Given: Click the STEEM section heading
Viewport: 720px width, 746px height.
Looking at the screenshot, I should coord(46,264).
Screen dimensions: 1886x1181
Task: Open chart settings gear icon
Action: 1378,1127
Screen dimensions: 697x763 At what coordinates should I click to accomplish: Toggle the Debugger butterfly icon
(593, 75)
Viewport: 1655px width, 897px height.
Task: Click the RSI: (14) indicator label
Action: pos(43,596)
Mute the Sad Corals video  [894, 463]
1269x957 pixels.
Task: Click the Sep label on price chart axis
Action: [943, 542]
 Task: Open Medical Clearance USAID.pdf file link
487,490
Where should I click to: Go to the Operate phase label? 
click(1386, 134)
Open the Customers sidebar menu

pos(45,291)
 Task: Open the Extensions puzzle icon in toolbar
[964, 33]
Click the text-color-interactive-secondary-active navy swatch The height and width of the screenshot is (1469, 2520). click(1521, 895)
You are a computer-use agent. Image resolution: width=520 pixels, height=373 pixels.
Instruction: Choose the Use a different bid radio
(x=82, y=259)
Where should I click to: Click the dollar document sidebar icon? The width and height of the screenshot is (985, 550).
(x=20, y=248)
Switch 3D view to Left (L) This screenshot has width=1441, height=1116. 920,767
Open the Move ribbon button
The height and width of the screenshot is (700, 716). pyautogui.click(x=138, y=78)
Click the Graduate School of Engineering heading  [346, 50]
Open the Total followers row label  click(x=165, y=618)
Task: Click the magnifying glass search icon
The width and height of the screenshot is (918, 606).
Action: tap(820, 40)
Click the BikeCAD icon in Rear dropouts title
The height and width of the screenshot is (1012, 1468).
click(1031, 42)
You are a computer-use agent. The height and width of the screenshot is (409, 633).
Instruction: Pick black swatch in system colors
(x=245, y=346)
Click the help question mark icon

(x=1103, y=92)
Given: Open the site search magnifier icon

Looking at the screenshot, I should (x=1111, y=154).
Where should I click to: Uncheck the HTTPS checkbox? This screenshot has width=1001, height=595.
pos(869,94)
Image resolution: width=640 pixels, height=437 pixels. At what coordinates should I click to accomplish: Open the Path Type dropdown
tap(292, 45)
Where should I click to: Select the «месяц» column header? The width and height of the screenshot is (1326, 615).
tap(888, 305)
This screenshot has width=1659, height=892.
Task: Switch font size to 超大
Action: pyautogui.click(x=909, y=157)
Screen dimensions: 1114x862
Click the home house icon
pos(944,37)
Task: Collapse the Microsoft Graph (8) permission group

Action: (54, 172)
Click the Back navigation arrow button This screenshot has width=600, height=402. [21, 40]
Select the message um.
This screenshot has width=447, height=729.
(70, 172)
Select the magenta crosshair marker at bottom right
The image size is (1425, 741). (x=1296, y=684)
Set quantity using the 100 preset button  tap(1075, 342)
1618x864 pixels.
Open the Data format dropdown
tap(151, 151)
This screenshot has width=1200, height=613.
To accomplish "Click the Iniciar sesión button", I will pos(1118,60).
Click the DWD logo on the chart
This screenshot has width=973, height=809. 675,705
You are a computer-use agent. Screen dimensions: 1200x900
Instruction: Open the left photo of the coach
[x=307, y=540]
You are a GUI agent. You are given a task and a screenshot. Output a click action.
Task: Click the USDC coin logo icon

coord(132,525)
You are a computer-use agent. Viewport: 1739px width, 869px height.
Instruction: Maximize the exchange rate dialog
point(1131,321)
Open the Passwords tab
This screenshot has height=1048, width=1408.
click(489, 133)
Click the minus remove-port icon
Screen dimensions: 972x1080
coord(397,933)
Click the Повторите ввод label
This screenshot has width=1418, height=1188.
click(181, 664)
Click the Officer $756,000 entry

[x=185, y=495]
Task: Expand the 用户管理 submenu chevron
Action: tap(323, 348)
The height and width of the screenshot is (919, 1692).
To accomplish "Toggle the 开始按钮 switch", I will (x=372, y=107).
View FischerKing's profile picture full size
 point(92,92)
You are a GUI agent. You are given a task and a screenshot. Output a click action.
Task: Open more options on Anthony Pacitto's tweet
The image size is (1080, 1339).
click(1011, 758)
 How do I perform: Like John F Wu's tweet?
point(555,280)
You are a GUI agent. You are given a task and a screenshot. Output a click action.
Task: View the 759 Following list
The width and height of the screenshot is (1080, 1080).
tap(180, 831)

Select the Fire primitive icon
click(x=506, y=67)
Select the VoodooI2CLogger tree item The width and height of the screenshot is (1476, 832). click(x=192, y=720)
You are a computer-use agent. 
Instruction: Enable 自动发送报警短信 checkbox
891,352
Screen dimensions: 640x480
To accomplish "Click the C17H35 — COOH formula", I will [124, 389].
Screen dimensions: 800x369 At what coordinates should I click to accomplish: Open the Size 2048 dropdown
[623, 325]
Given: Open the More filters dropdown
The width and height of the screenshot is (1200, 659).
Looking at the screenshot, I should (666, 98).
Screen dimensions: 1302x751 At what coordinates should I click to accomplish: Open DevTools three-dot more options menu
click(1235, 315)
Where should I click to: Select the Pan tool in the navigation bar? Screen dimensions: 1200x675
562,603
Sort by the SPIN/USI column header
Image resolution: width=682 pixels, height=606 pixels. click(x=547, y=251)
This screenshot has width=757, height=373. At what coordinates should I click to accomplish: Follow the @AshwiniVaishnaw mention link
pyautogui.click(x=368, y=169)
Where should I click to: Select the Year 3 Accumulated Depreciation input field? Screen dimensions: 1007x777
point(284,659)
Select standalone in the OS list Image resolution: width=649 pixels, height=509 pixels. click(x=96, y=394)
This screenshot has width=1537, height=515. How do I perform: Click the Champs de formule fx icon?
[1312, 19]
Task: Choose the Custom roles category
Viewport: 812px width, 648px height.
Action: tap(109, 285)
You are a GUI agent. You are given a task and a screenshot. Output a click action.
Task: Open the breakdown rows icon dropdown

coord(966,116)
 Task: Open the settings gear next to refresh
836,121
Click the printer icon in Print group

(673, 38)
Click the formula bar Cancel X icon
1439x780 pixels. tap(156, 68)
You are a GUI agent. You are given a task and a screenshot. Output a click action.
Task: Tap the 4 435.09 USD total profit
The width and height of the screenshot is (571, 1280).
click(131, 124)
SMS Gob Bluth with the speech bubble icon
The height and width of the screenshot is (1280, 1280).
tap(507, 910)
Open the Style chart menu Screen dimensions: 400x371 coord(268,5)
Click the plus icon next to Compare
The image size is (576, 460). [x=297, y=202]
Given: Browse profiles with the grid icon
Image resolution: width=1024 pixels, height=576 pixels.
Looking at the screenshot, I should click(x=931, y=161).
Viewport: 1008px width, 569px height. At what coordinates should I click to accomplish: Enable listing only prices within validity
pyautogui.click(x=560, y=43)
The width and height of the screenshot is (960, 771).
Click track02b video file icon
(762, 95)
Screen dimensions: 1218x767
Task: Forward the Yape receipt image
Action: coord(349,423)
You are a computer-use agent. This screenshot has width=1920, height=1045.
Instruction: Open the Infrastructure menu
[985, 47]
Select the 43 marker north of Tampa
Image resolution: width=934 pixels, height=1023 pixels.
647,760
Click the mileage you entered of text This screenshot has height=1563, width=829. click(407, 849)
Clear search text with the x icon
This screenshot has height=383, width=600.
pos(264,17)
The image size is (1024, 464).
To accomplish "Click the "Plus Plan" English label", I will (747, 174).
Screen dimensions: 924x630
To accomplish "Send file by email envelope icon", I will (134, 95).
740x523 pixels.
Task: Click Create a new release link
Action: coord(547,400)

= = = = =

YOUR TASK
With the line holding "Sort by the SPIN/USI column header" as the first and the line holding "Task: Tap the 4 435.09 USD total profit" as the last, please transcribe exactly the lines of the material above in that range and nothing else.

RESPONSE TO THIS TASK
Sort by the SPIN/USI column header
Image resolution: width=682 pixels, height=606 pixels. click(x=547, y=251)
This screenshot has width=757, height=373. At what coordinates should I click to accomplish: Follow the @AshwiniVaishnaw mention link
pyautogui.click(x=368, y=169)
Where should I click to: Select the Year 3 Accumulated Depreciation input field? Screen dimensions: 1007x777
point(284,659)
Select standalone in the OS list Image resolution: width=649 pixels, height=509 pixels. click(x=96, y=394)
This screenshot has width=1537, height=515. How do I perform: Click the Champs de formule fx icon?
[1312, 19]
Task: Choose the Custom roles category
Viewport: 812px width, 648px height.
Action: tap(109, 285)
You are a GUI agent. You are given a task and a screenshot. Output a click action.
Task: Open the breakdown rows icon dropdown

coord(966,116)
 Task: Open the settings gear next to refresh
836,121
Click the printer icon in Print group

(673, 38)
Click the formula bar Cancel X icon
1439x780 pixels. tap(156, 68)
You are a GUI agent. You are given a task and a screenshot. Output a click action.
Task: Tap the 4 435.09 USD total profit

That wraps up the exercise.